THE TASK :: All lines from the one containing "The image size is (2179, 1547)." to the end of the material are to be given again exactly; leave out every line before it.

● ● ● ● ●

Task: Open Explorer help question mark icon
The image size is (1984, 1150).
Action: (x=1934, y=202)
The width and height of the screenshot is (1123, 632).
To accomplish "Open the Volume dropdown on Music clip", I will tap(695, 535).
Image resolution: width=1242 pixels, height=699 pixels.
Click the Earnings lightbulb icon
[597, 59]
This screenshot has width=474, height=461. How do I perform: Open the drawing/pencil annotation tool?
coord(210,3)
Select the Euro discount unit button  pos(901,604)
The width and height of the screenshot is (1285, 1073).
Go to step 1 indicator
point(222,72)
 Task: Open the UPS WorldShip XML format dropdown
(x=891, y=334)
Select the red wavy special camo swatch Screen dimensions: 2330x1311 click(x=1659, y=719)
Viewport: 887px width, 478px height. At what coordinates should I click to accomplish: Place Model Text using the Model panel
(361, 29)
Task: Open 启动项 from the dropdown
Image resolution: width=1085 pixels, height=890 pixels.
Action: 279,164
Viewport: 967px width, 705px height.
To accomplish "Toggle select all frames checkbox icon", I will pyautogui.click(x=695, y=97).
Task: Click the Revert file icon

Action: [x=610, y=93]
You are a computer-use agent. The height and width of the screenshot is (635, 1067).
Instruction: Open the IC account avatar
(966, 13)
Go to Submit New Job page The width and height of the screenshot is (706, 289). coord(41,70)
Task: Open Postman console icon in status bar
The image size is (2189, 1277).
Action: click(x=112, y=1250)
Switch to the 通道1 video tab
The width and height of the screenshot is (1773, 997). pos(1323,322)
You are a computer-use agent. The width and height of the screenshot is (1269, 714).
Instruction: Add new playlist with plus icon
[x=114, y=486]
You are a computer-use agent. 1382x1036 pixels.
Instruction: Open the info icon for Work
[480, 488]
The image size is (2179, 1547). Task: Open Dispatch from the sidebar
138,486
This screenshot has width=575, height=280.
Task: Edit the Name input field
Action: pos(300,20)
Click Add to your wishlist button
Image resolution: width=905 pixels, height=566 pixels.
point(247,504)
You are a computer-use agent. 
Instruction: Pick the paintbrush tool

● ● ● ● ●

SOLUTION TO THIS PROBLEM ::
The image size is (2179, 1547). Task: Open Dispatch from the sidebar
138,486
This screenshot has width=575, height=280.
Task: Edit the Name input field
Action: pos(300,20)
Click Add to your wishlist button
Image resolution: width=905 pixels, height=566 pixels.
point(247,504)
You are a computer-use agent. 
Instruction: Pick the paintbrush tool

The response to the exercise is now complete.